===== RECORDS =====

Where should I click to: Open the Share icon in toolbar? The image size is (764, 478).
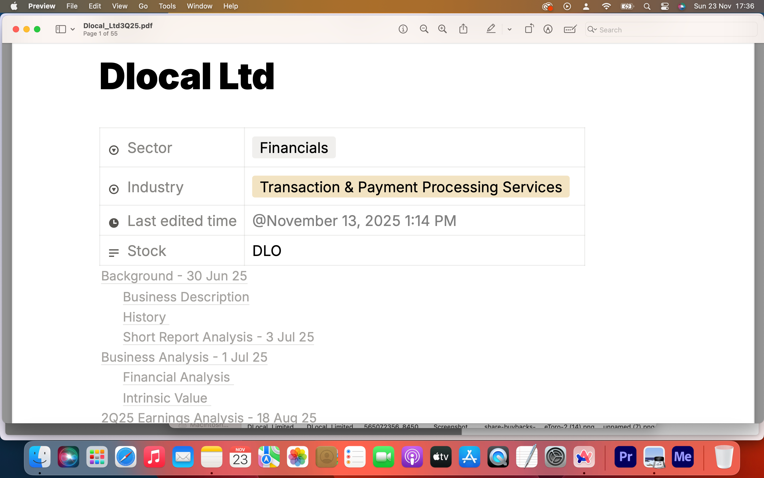click(463, 29)
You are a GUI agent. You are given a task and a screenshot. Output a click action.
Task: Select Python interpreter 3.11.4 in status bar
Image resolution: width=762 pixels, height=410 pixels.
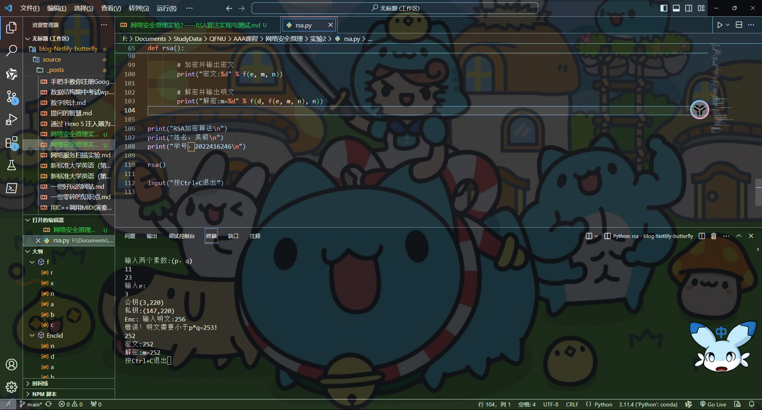tap(648, 404)
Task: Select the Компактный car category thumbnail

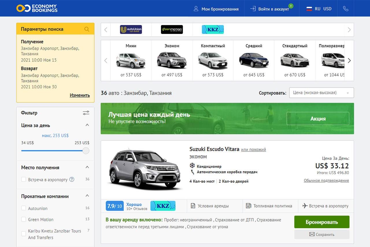Action: 213,61
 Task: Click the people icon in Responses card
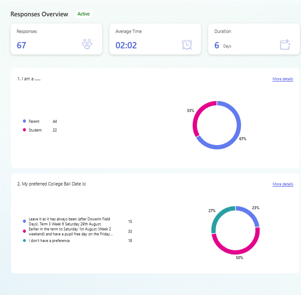[x=87, y=44]
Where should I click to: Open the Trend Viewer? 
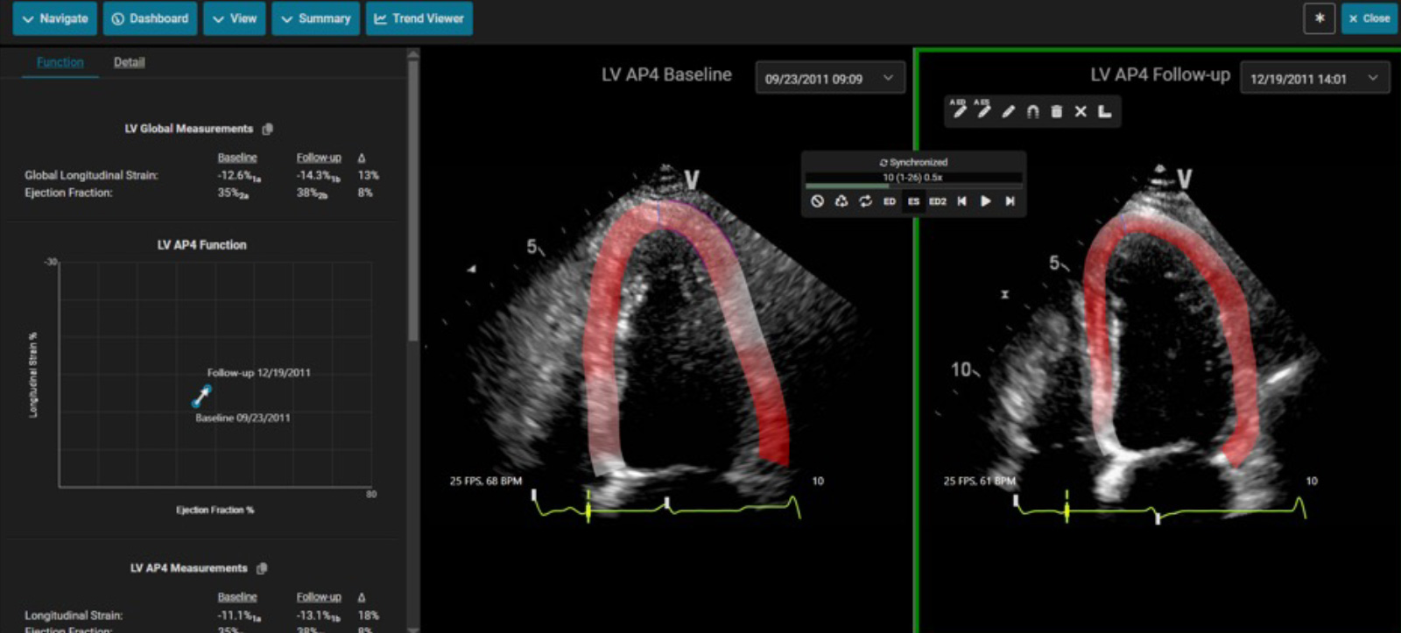419,18
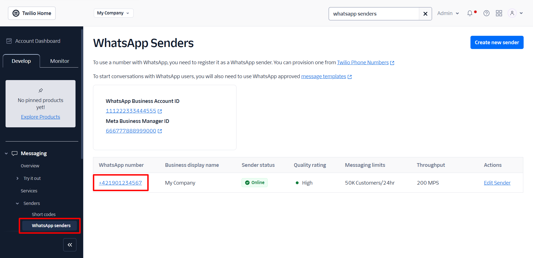The image size is (533, 258).
Task: Collapse the sidebar with double-chevron button
Action: pos(70,245)
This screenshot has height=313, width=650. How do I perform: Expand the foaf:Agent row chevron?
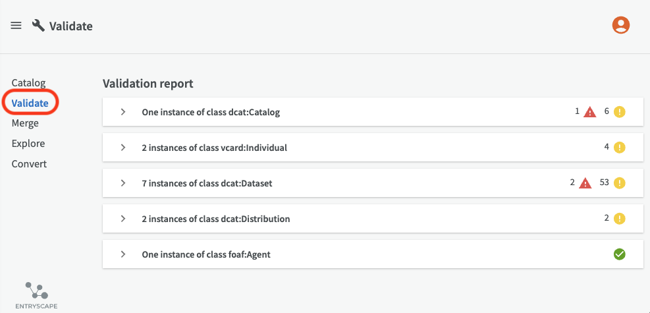122,254
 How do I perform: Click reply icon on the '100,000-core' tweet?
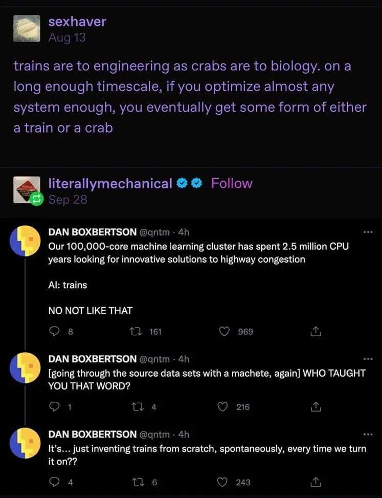coord(54,332)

=====

STATED EXERCISE - Rewrite all the items with every "icon" switched to "symbol" and nothing else changed, and leave the pictures out.

RESPONSE TO THE TASK -
Where should I click to: Open the Share symbol in toolbar? The image size is (764, 478).
click(463, 29)
You are a GUI agent. You are given a task and a screenshot. Output a click action.
Task: Select Python interpreter 3.11.4 in status bar
Image resolution: width=762 pixels, height=410 pixels.
tap(648, 404)
Task: Select the Компактный car category thumbnail

Action: 213,61
 Task: Click the people symbol in Responses card
[x=87, y=44]
Where should I click to: Open the Trend Viewer? 
419,18
The image size is (533, 258).
Task: Collapse the sidebar with double-chevron button
Action: pos(70,245)
This screenshot has height=313, width=650. How do I perform: Expand the foaf:Agent row chevron?
122,254
 How do I perform: Click reply symbol on the '100,000-core' tweet?
coord(54,332)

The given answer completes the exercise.